PROVIDED ENTRIES: Begin
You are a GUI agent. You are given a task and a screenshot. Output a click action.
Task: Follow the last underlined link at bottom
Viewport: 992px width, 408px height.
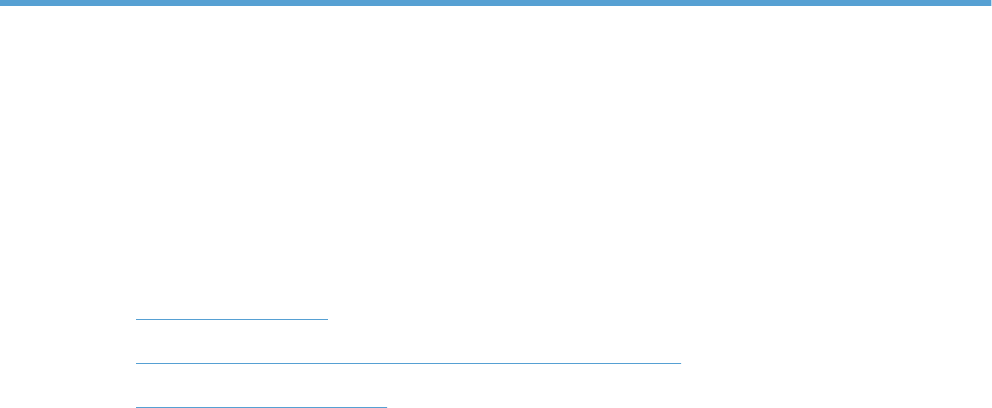261,402
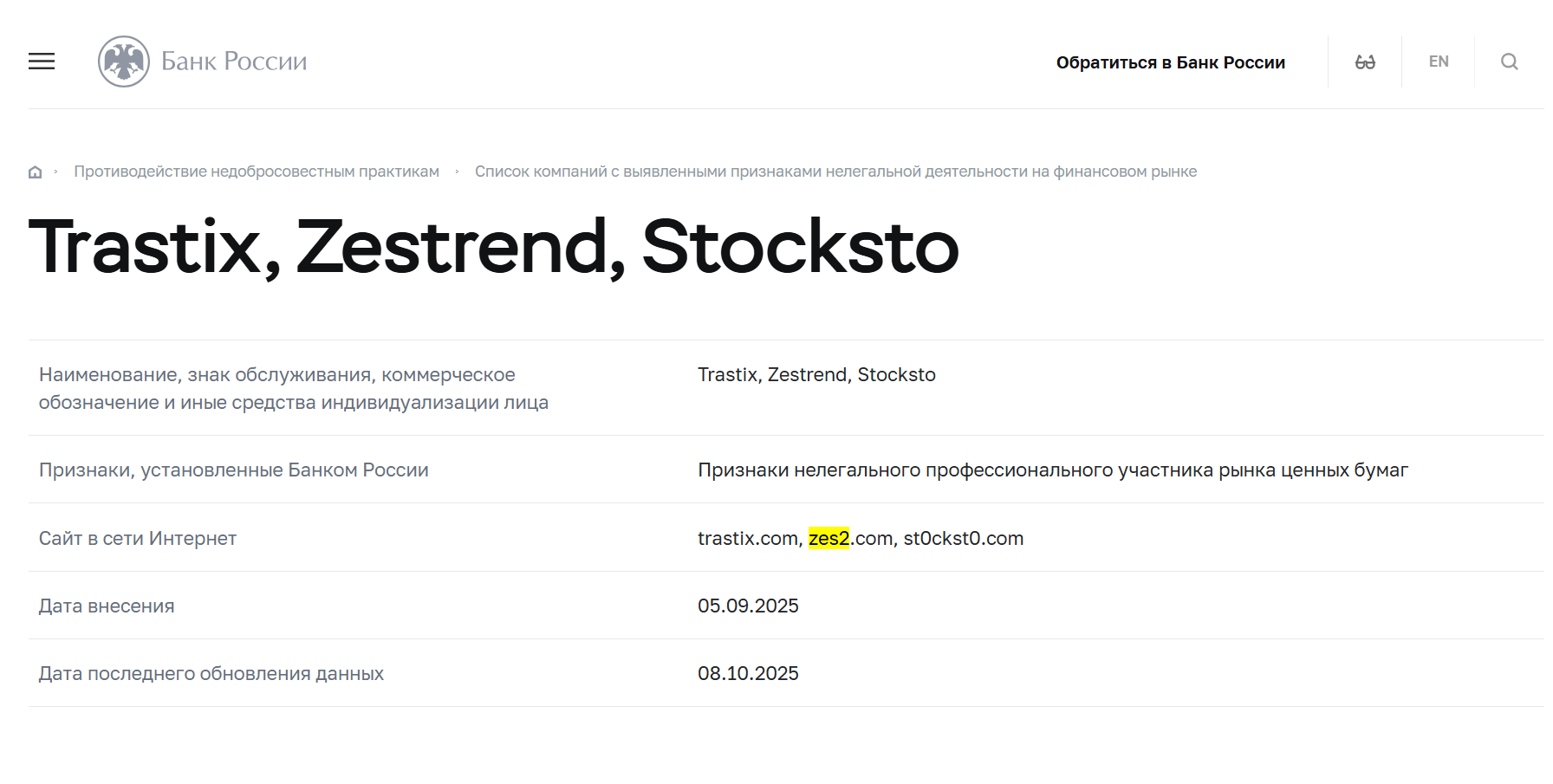The width and height of the screenshot is (1553, 784).
Task: Click the entry date '05.09.2025'
Action: click(748, 606)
PROVIDED ENTRIES: End
### WORK TO COMPLETE
Exactly as they appear above, give the records again, without their pictures.

### TASK RESPONSE
You are a GUI agent. You are given a task and a screenshot. Output a click action.
Task: Follow the last underlined link at bottom
Viewport: 992px width, 408px height.
261,402
The width and height of the screenshot is (1553, 784).
Task: Click the entry date '05.09.2025'
Action: click(748, 606)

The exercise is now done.